PART II: THE LAWS OF TENNIS PSYCHOLOGY
CHAPTER VI. GENERAL TENNIS PSYCHOLOGY
Tennis psychology is nothing more than understanding the workings of your opponent's mind, and gauging the effect of your own game on his mental viewpoint, and understanding the mental effects resulting from the various external causes on your own mind. You cannot be a successful psychologist of others without first understanding your own mental processes, you must study the effect on yourself of the same happening under different circumstances. You react differently in different moods and under different conditions. You must realize the effect on your game of the resulting irritation, pleasure, confusion, or whatever form your reaction takes. Does it increase your efficiency? If so, strive for it, but never give it to your opponent.

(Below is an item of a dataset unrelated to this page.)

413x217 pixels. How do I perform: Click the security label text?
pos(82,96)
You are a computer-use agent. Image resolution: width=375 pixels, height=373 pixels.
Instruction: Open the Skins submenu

Does it deprive you of concentration? If so, either remove the cause, or if that is not possible strive to ignore it.
Once you have judged accurately your own reaction to conditions, study your opponents, to decide their temperaments. Like temperaments react similarly, and you may judge men of your own type by yourself. Opposite temperaments you must seek to compare with people whose reactions you know.
A person who can control his own mental processes stands an excellent chance of reading those of another, for the human mind works along definite lines of thought, and can be studied. One can only control one's, mental processes after carefully studying them.
A steady phlegmatic baseline player is seldom a keen thinker. If he was he would not adhere to the baseline.